Restaurant customers can sometimes be a pain in the behind(yes, that includes you). We complain, we wear a scowl on our face like Armageddon is upon us, we snap our fingers in defiance of common courtesy. But despite all that and more, there are things we expect to take away from every customer experience. And so as a frequent restaurant patron, I hereby declare these 8 universal rule – codified by the hands of time, deliciously slathered with sweet chili sauce, and dipped into the fountain of eternity – that every restaurant should adhere to, regardless of beliefs, race or whether you think pineapple on pizza is a cardinal sin.
1. You have the right to the same level of service no matter what you look like
Let us take two steps back and really take this in. I think as a matter of some human biological inner working – something only a professional psychologist would know – we’ve all fallen into a trap of judging a book by its cover. It happens all too often. Someone walks in dressed in some getup straight out of a 1990s fashion magazine – or their just really carefree – and our minds instantly default to thinking “yeah, I don’t know why but I wouldn’t like him”. Sometimes I just want to feel comfortable in my ragged jeans and creased up, half stained T-shirt. And as a restaurant customer, I’d appreciate the same level of service all the same.

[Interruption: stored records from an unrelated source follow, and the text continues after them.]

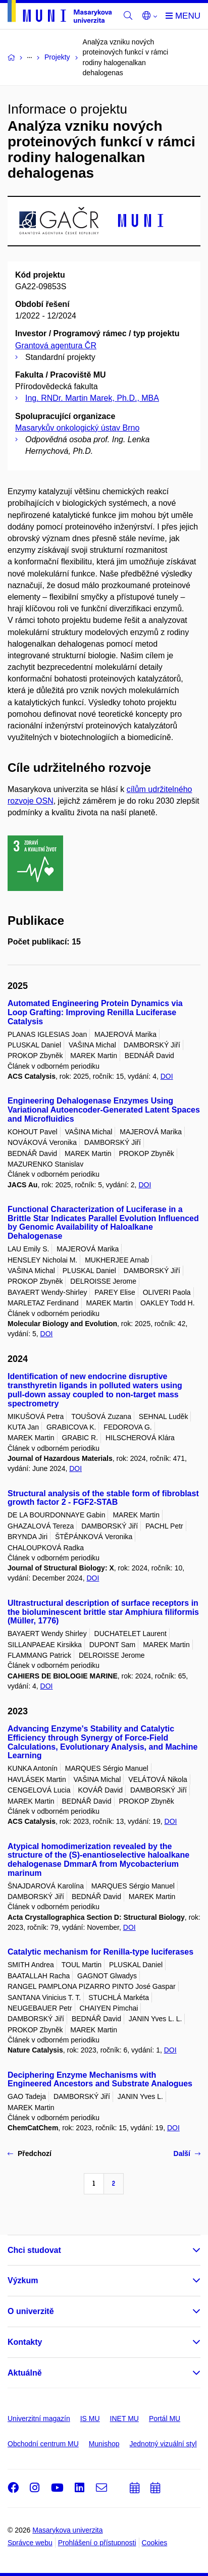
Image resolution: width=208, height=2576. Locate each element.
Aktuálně (25, 2373)
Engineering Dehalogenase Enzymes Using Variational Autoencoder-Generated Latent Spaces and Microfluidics (104, 1109)
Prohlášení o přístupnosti (97, 2543)
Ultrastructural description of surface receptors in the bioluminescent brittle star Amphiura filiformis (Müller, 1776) (103, 1612)
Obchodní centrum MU (43, 2444)
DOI (167, 1076)
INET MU (124, 2418)
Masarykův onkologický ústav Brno (77, 428)
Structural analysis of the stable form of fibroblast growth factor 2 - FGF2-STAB (103, 1498)
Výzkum (23, 2280)
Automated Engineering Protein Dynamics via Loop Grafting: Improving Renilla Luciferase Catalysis (95, 1012)
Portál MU (164, 2418)
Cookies (155, 2543)
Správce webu (30, 2543)
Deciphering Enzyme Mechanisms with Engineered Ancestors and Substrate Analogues (100, 2079)
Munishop (104, 2444)
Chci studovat (34, 2250)
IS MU (90, 2418)
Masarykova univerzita (67, 2530)
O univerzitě (31, 2311)
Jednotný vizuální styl (163, 2444)
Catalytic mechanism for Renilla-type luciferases (100, 1952)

Thank you very much.
2. You have the right to receive your dish the way it was ordered
It matters little how obscenely illogical your order was: you’re entitled to be illogical every now and again and eat your illogical order the way it was ordered. Had a hankering for an extra rubbery well-done steak? If the texture came out any less than what you’d expect from eating a shoe, then something is terribly wrong. You’re a filthy human being who should never meet the gaze of a ribeye ever again but guess what? You paid for the meal and you deserve to receive the order the way it was intended – common sense has no place in it.
3. You have the right to not have your food be at the receiving end of a waiter/waitress spite
Sometimes restaurant customers(myself including) are how do you say “less than nice” and sometimes we’re just downright nasty but that doesn’t translate to a phlegm-filled ball of spit smack right in the middle of our order. To be entirely up front, this doesn’t tend to be a recurring theme. But it definitely has taken place before…somewhere, sometime(humanity has been around for about 6000 years). From what I gathered, most servers are disgusted with the whole idea. But since I’m on the side of humanity, let’s all agree that this is certainly Not Cool.

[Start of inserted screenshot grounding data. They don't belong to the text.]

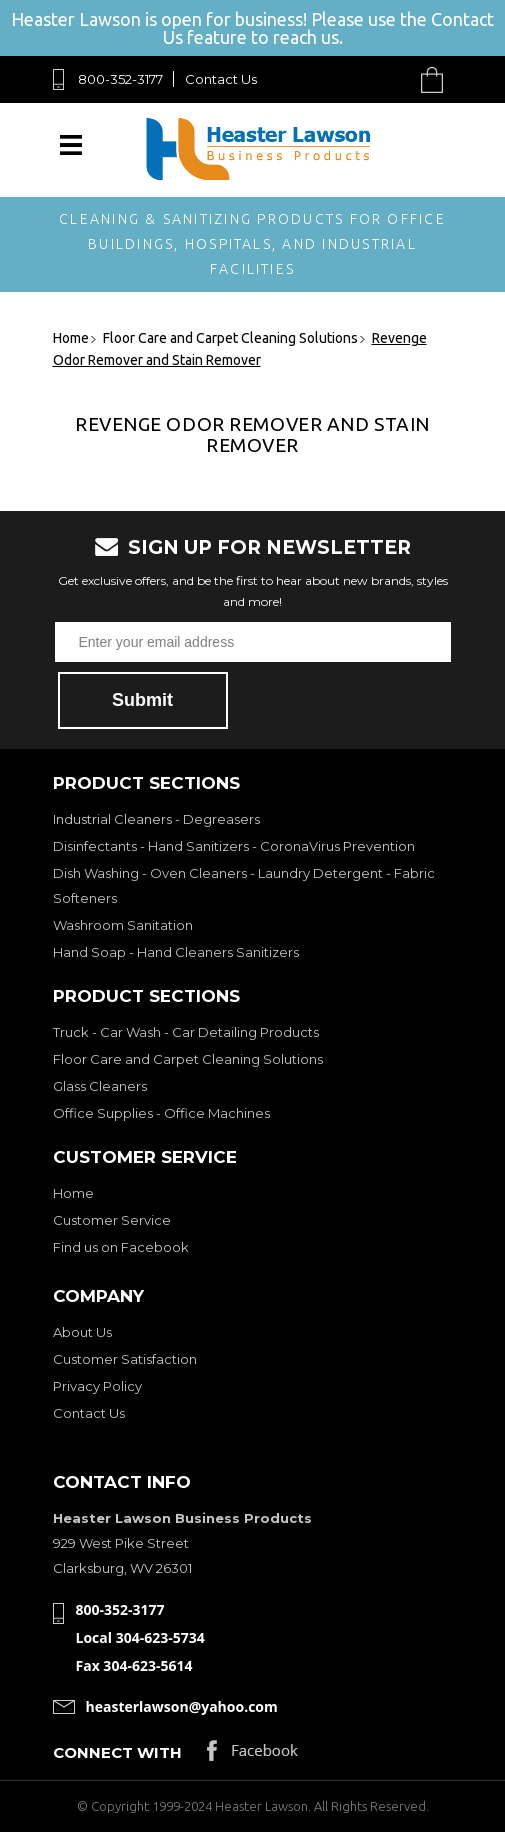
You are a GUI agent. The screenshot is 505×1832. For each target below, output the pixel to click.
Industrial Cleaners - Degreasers (156, 819)
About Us (82, 1332)
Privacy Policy (97, 1386)
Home (73, 1193)
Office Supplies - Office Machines (161, 1113)
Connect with (117, 1752)
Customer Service (112, 1220)
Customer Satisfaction (125, 1359)
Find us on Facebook (121, 1247)
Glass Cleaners (100, 1086)
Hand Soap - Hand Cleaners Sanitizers (176, 952)
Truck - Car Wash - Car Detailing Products (186, 1032)
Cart (437, 79)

4. You have the right to be received with open arms and feel like your Aunt’s taking care of you
On a busy night – leaning on the side of empathy – waiters are sometimes flustered by the never-ending waterfall of customers streaming and out and having to attend to every one of them does seem to be a recipe for screaming at the top of their lungs, but it’d be greatly appreciated if they’d skate by to give us a passing “I’ll be right back. Just hang on for a minute. Then I’d feel less like a random passerby who happens to find sitting a fun hobby. I swear it’s not a center-of-attention thing. Seems perfectly rational.
5. You have the right to not be engaged in a heated argument over an order
If you’ve ever dined at a restaurant in the last century, you’ve been through this. You specifically asked for your rare tenderloin steak to be cooked, you guessed it, rare and well, the feel of your knife against the steak says otherwise; perhaps, you ordered your lasagna with less hair or even better, no hair. The waiter’s job description at that point is fairly elementary: address the issue accordingly without mouthing off. What is precisely not their job is to offer up a multitude of excuses on whether your complaint is actually a valid one. Answer: It is.
It’s understandable to say that waiters have had their fair share of unreasonable complaints – some of them erring on the side of extreme self-centeredness. But some servers get some worn out by these instances that valid complaints get misinterpreted as ill-will. As a patron, your concerns should be met with a simple fix.
6. You have the right to not be judged for what you ordered
I’m not exactly ordering a bucket of fried chicken with a side of fries to complement my well-toned abs. Sometimes, I just want to let loose and live a little. And all of the time, it’s none of your business what goes into my body. Leave the bad decisions to me. I’m not looking for a life coach.
On the side of rationality, your server, should they feel be inclined, can hint subtly that your order of ice cream with ketchup is a bad idea. In fact, I’d even appreciate their wholehearted attempt to make my order edible. But they shouldn’t push the issue beyond “thank you but that’s how I like my ice cream”
7. You have the right not to receive an unwanted spill
This one’s more of a chance thing. Most customers(that I know of) don’t like surprise curry showers – doubly so if they didn’t pay for such a service. As a paying customer, you have every right for this not to happen – even if it does and it will.
8. You have the right not to be pursued romantically by your server
As far as fairness goes, this applies both ways – the excitable, ego-high “bro” showing just too much affection towards the waitress, who feigns interest to keep the interaction lighthearted – but as a glaring reminder for the on-shift servers, your job description doesn’t involve romantic gestures. That comes post shift.
Conclusion: Restaurant customers are always right – even when they’re not.